[Collected data entries]
▼▼▼
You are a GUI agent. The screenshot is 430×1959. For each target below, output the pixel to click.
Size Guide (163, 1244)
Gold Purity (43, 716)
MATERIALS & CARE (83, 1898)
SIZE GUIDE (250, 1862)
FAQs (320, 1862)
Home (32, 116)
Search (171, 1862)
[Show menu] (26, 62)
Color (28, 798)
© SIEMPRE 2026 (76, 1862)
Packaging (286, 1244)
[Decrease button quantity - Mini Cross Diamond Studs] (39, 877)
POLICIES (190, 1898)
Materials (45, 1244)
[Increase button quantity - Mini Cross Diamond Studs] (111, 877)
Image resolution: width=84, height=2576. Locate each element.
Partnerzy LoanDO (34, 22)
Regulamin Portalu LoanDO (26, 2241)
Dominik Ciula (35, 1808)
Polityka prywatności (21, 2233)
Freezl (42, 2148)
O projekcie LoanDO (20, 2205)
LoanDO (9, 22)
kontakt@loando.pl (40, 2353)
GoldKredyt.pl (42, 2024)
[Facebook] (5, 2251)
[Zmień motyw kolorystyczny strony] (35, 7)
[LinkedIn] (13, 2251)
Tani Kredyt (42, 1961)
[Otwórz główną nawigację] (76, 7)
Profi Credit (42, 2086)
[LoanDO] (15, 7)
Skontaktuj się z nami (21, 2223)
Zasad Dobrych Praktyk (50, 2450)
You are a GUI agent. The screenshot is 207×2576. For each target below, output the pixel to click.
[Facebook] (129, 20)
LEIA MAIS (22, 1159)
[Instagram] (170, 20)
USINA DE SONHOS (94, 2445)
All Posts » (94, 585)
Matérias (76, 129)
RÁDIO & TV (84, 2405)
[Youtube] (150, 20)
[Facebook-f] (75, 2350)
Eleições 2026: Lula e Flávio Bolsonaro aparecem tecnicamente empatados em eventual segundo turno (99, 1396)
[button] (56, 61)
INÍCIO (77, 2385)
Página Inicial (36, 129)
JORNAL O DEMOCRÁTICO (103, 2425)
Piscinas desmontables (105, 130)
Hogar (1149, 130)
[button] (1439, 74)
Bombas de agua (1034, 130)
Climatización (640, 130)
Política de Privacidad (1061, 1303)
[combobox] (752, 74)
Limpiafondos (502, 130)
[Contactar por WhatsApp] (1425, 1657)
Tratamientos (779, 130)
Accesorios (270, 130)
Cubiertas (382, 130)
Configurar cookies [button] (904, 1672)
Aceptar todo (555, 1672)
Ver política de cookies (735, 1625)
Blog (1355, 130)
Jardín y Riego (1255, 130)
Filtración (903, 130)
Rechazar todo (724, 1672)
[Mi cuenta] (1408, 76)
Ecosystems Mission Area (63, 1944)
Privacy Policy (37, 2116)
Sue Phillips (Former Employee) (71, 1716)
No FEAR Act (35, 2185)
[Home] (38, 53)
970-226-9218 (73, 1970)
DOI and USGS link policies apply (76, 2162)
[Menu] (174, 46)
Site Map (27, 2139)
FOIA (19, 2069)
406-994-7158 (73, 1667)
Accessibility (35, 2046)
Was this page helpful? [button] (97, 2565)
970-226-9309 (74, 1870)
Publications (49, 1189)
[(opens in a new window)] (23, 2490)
▲▲▲
▶ **What the exercise asks**:
Your job is to return all lines above that hold the word "quantity".

▶ **Response area**:
[Decrease button quantity - Mini Cross Diamond Studs] (39, 877)
[Increase button quantity - Mini Cross Diamond Studs] (111, 877)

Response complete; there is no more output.